De plus, sur une grande partie du territoire, les loyers sont de trop faible niveau pour assurer l’équilibre financier des projets d’investissement requis : par exemple dans le Cantal, la Haute Loire ou la Creuse, ce sont moins de 10 % des logements reloués qui bénéficient de travaux, alors qu’en Ile de France, cette proportion est de l’ordre de 25 %. L’instabilité fiscale et règlementaire n’est guère encourageante pour beaucoup de propriétaires bailleurs (même si parfois ils peuvent être convaincus qu’un retour sur investissement à 15 ou 20 ans peut être satisfaisant !) et l’encadrement des loyers risque de dissuader les propriétaires bailleurs de maintenir une stratégie active d’entretien de leur patrimoine.
[1]Le taux de mobilité résidentielle des locataires du secteur privé mesure la proportion de logements du secteur locatif privé qui sont remis chaque année sur le marché : comme les logements disponibles à la location proviennent pour plus de 95 % d’une relocation, cet indicateur permet d’apprécier l’activité du marché locatif privé.
[2] Les loyers de marché sont mesurés lors d’une relocation ou d’une location nouvelle, pour les seuls logements du secteur libre. Leur évolution ne peut donc se comparer à celle de l’IRL qui régit les baux en cours.
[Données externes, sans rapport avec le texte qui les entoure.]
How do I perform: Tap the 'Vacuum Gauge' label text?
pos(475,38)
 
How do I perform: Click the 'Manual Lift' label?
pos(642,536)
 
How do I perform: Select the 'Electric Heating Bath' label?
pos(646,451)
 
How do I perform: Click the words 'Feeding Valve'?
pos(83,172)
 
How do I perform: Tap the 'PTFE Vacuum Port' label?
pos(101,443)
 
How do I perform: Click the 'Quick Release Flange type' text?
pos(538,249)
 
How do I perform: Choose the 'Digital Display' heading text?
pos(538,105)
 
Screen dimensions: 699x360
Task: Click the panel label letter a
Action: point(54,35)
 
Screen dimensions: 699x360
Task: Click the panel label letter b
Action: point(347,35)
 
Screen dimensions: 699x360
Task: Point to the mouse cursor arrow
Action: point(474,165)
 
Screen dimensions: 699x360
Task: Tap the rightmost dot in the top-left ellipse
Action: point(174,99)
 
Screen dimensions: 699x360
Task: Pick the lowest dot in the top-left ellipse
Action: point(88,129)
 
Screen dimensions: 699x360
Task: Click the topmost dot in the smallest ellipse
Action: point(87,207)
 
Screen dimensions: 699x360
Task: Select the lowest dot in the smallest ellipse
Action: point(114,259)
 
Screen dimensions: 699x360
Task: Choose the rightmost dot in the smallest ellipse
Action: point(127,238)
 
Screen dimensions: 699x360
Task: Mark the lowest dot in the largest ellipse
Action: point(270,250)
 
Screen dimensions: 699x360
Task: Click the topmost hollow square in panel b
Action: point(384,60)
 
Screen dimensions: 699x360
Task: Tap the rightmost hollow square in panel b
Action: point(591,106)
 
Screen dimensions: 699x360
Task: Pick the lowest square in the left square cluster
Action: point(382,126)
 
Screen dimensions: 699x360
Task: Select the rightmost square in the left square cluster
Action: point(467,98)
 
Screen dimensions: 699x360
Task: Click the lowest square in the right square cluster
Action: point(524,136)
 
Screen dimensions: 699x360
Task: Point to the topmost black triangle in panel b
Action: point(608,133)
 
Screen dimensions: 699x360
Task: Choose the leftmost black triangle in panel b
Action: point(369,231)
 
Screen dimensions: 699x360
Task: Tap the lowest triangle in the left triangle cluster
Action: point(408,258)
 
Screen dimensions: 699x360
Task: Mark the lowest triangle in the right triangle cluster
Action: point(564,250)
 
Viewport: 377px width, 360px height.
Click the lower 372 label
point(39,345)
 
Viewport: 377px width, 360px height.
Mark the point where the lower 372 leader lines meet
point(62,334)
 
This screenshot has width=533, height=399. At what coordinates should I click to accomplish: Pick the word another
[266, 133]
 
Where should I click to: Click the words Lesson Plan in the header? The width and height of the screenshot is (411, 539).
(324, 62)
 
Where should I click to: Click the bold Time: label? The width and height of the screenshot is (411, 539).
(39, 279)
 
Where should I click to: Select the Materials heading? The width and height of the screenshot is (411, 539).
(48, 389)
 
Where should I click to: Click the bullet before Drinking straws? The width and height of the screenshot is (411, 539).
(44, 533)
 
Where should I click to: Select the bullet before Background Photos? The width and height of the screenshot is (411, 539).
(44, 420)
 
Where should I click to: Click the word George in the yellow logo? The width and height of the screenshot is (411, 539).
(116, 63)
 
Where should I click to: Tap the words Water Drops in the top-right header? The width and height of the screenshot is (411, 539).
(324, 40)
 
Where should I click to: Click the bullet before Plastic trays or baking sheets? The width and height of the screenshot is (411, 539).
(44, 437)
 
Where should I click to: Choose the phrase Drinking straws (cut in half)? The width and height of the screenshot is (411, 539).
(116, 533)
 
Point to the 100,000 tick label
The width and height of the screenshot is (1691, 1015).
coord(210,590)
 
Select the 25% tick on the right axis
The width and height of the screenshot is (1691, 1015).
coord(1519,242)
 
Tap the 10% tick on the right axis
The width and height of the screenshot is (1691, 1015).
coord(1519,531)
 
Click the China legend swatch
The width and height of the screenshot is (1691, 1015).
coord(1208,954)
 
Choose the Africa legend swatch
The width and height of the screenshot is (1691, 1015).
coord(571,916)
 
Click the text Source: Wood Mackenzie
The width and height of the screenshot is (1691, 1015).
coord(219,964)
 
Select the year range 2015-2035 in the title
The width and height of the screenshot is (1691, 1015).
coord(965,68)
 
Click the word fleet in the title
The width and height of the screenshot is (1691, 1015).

Et elle ne doit pas être confondue avec la variation des loyers entre deux locataires.
[3]Depuis 1978, le total des subventions et des aides de circuit accordées au titre des travaux réalisés sur le parc locatif social a représenté de l’ordre de 13.5 Mds d’€. Si on rajoute le coût supporté par l’Etat à raison de la TVA réduite sur les travaux, l’ensemble des aides a été de 19.5 Mds d’€ (25.2 Mds aux prix de l’année 2015) : dont 16.8 Mds pour la seule PALULOS (21.3 Mds aux prix de l’année 2015).